Я не думаю, что можно полнее выразить это чувство расстояния между Богом и человеком, чем посредством еврейского термина, заменяющего обычно в нашей литературе то, что в других религиях именуется unio mystica (мистическое единство). Я имею в виду слово двейкут, означающее «прилепление», «приобщение» к Богу. В двейкут видят конечную цель религиозного совершенствования. Двейкут может означать экстаз, но его смысл гораздо более объемлющ. Это постоянное пребывание с Богом, внутреннее единение и соответствие человеческой и Божьей воли [117]
. Однако даже восторженные описания этого состояния ума, которыми изобилует позднейшая хасидская литература, сохраняют надлежащее чувство дистанции или, если угодно, несоизмеримости Бога и человека. Многие авторы сознательно ставят двейкут выше любой формы экстаза, исходящей из уничтожения мира и собственного Я в результате единения с Богом [CCXXXVI]. Я не собираюсь отрицать наличия и противоположных тенденций [118]. Превосходное описание тяготения к чистому пантеизму или скорее к акосмизму [119] можно найти в известной повести Ф. Шнеерсона «Хаим Гравицер» [CCXXXVII] (на языке идиш) и, по крайнее мере, один из прославленных вождей литовского хасидизма, рабби Аарон Галеви из Староселья, может быть причислен к приверженцам акосмизма. Я, однако, утверждаю, что такие тенденции не характерны для еврейской мистики. Знаменательно, что книга, снискавшая в нашей мистической литературе наибольшую известность и влияние Зогар, не уделяет большого внимания экстазу; и в описательном, и в догматическом разделах этого объёмистого труда экстаз занимает совершенно подчинённое место. Экстаз упоминается в Зогаре [120], но очевидно, что другие аспекты мистики гораздо ближе сердцу автора. Необычайный успех, выпавший на долю этой книги, отчасти следует отнести за счёт сдержанности автора, чувства, задевшего родственную струну в еврейском сердце.2
В свете всех упомянутых обстоятельств не удивительно, что виднейший представитель экстатической каббалы был наименее популярным из всех великих каббалистов. Я имею в виду Авраама Абулафию, рассмотрению теорий и доктрин которого в основном посвящена эта глава. По странному совпадению, – а может быть, это нечто большее, чем совпадение, – основные произведения Абулафии и книга Зогар были написаны почти в одно и то же время. Не будет преувеличением сказать, что и первые, и вторая знаменуют собой кульминацию в развитии двух противоположных направлений в испанской каббале, которые я бы назвал экстатическим и теософским. О теософском направлении речь пойдёт в дальнейшем. При всех своих различиях они образуют некое единство, и только в результате анализа их обоих можно составить всестороннее представление об испанской каббале.

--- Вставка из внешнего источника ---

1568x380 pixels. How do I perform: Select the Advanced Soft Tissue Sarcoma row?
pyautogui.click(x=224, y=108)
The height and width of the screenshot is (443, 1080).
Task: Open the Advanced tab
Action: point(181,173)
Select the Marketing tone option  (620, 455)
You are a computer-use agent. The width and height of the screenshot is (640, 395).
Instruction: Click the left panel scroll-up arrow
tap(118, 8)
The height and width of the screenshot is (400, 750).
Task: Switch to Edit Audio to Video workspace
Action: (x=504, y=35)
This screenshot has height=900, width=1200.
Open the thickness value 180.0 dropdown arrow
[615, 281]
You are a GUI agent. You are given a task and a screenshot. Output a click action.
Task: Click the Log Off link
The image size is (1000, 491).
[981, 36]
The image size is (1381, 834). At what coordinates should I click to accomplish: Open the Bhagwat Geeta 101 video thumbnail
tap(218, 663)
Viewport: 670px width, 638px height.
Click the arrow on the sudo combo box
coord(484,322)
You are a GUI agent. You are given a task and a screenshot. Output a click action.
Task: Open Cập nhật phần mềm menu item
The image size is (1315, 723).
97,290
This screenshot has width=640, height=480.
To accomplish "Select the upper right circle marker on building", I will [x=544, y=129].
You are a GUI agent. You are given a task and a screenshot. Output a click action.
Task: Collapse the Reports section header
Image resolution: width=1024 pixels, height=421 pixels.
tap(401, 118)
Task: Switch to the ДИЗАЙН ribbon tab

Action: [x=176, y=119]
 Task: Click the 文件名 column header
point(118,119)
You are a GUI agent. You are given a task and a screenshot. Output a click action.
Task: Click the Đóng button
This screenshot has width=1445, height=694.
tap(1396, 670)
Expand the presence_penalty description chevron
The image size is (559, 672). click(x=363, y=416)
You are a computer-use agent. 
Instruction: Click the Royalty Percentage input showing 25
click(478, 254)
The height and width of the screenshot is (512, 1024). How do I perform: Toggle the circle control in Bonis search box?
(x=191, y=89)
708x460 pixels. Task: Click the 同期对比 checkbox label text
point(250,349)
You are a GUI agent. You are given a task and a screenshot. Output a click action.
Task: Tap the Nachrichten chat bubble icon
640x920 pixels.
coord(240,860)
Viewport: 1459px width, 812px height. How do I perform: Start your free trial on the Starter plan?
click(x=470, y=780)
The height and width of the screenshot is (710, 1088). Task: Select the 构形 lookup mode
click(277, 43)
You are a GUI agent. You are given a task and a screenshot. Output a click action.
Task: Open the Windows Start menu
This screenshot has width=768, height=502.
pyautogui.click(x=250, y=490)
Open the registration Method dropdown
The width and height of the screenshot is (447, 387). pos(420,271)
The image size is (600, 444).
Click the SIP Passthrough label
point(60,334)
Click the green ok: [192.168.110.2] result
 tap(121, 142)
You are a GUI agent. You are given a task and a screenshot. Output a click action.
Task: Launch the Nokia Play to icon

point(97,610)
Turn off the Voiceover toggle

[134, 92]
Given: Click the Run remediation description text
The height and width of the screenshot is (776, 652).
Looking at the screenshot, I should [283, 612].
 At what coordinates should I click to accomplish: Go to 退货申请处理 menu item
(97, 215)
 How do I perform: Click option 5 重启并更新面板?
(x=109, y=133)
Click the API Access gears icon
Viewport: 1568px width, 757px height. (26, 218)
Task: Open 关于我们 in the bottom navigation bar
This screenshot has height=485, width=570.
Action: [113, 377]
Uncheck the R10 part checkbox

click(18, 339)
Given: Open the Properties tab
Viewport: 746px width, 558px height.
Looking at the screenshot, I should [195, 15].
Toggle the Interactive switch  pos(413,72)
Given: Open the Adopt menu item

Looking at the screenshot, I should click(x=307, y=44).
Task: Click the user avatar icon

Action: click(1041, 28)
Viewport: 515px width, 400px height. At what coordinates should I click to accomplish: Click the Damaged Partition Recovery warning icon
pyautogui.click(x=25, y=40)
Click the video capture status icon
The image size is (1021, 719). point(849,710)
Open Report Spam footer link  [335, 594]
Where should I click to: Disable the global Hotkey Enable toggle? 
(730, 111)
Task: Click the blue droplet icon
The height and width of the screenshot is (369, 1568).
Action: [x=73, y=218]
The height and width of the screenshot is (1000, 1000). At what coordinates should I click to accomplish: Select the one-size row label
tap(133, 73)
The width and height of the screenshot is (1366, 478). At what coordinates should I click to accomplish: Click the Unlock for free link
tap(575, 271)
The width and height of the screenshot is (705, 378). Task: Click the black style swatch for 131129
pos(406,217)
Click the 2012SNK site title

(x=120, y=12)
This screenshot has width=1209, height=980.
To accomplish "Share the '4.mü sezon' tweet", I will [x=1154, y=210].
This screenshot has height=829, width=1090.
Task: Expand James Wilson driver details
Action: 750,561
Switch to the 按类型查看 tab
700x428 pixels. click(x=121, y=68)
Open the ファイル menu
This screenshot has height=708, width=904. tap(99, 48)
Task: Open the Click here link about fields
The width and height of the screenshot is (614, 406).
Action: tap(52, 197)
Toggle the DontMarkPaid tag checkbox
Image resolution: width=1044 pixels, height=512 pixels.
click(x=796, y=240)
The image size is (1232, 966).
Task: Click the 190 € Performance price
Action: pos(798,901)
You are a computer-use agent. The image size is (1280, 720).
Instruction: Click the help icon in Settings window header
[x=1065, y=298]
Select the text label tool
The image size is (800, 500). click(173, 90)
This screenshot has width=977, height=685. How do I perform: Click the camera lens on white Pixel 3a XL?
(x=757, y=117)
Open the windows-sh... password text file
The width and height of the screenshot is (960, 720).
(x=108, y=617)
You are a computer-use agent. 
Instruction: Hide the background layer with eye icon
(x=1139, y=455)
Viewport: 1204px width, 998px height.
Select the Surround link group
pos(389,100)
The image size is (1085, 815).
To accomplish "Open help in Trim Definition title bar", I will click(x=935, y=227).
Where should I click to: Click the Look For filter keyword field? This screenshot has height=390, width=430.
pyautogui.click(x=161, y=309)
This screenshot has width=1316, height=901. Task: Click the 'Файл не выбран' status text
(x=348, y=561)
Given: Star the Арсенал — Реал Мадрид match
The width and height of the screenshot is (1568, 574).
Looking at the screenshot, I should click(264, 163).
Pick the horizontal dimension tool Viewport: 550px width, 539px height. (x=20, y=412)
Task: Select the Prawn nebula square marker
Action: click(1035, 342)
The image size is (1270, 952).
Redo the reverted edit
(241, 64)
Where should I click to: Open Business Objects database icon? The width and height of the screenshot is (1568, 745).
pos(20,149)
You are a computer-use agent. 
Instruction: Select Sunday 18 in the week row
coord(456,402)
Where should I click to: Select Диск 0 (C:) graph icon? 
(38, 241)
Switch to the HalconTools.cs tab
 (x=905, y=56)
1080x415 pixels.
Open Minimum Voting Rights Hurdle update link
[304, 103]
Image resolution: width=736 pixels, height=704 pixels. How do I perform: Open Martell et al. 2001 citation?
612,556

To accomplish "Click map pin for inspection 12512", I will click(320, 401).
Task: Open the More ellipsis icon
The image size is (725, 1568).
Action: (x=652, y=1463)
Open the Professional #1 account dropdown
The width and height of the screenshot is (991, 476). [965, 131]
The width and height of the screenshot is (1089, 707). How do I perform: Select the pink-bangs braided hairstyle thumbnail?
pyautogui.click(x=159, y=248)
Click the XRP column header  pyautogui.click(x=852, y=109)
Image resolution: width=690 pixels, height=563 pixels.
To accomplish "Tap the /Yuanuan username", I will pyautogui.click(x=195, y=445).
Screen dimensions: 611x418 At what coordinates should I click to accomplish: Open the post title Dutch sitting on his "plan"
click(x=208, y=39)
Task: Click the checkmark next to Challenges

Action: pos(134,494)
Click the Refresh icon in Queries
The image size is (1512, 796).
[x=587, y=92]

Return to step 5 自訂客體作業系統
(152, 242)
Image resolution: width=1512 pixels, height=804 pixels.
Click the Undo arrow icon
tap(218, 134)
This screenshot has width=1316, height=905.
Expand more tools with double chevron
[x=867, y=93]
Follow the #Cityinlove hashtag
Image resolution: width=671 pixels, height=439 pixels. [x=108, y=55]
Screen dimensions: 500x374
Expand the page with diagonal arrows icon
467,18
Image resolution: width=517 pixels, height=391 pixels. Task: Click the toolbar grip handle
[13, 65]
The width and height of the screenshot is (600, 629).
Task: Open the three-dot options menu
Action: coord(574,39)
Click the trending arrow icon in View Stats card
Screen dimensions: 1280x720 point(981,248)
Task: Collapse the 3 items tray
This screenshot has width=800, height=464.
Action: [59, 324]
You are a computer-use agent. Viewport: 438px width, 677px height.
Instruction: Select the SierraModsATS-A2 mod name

К сожалению, ни один из многочисленных и часто многотомных трактатов Абулафии не был опубликован каббалистами, тогда как книга Зогар циркулирует в семидесяти или восьмидесяти изданиях. Ни один из трактатов Абулафии не вышел в свет, пока Йеллинек, один из немногих еврейских учёных XIX века, стремившихся к глубокому пониманию еврейской мистики, не опубликовал три не самых значительных его сочинения и несколько извлечений из других трудов [CCXXXVIII]
. Это тем более достопримечательно, что Абулафия был очень плодовитым писателем, который однажды заметил о себе, что он автор двадцати шести каббалистических и двадцати двух профетических произведений [CCXXXIX]. Из первых многие сохранились и некоторые из них пользуются большой славой у каббалистов по сей день [121].